The distance functions available are: 'EUCLIDEAN', 'HAVERSINE' (for GPS data), 'MANHATTAN'. The linkages implemented are 'AVERAGE', 'COMPLETE' and 'SINGLE'. Additionally you can provide your own distance function, which must accept at least two parameters (the two points), and then pass it to the distance method as its parameter. The next step is to simply run the clustering algorithm.

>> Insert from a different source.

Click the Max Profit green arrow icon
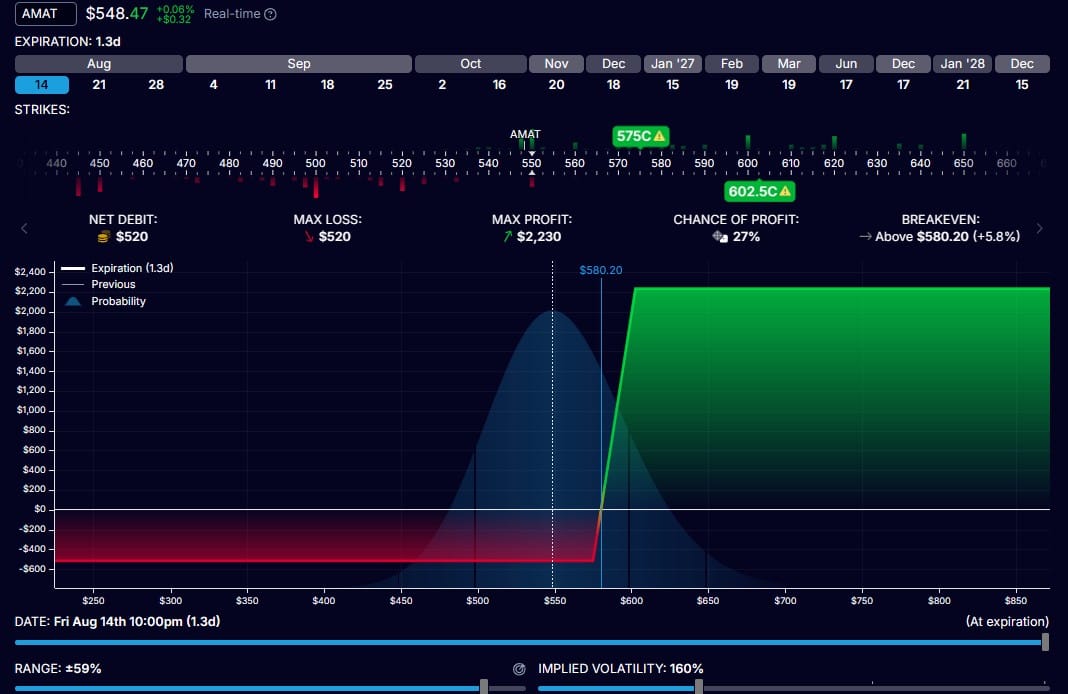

// This will run the aglorithm and return the resulting hierarchy tree.
let hierarchy_tree = hc();

Result Format

The end root node is wrapped in an array and returned. The resulting clustering hierarchy has the following format:

[
	{
		children: [
			// the two children of the root hierarchy node.
			{
				children: [
					{
						//leaf node
						coordinates: [9, 5],
						name: 1,
						size: 1
					},
					{
						//leaf node
						coordinates: [7, 9],
						name: 2,
						size: 1
					}
				],
				coordinates: [11, 12],
				name: 3,
				size: 2
			},
			{
				//leaf node
				coordinates: [9, 9],
				name: 0,
				size: 1
			}
		],
		coordinates: [13, 14], // centroid coordinates for the cluster
		name: 4, // id of cluster
		size: 3 // number of points contained
	}
];

Additionally you can get the leaf nodes with the leafNodes function.

Example

See working example in the example/example.html file. Use the console to inspect the input and output of the algorithm.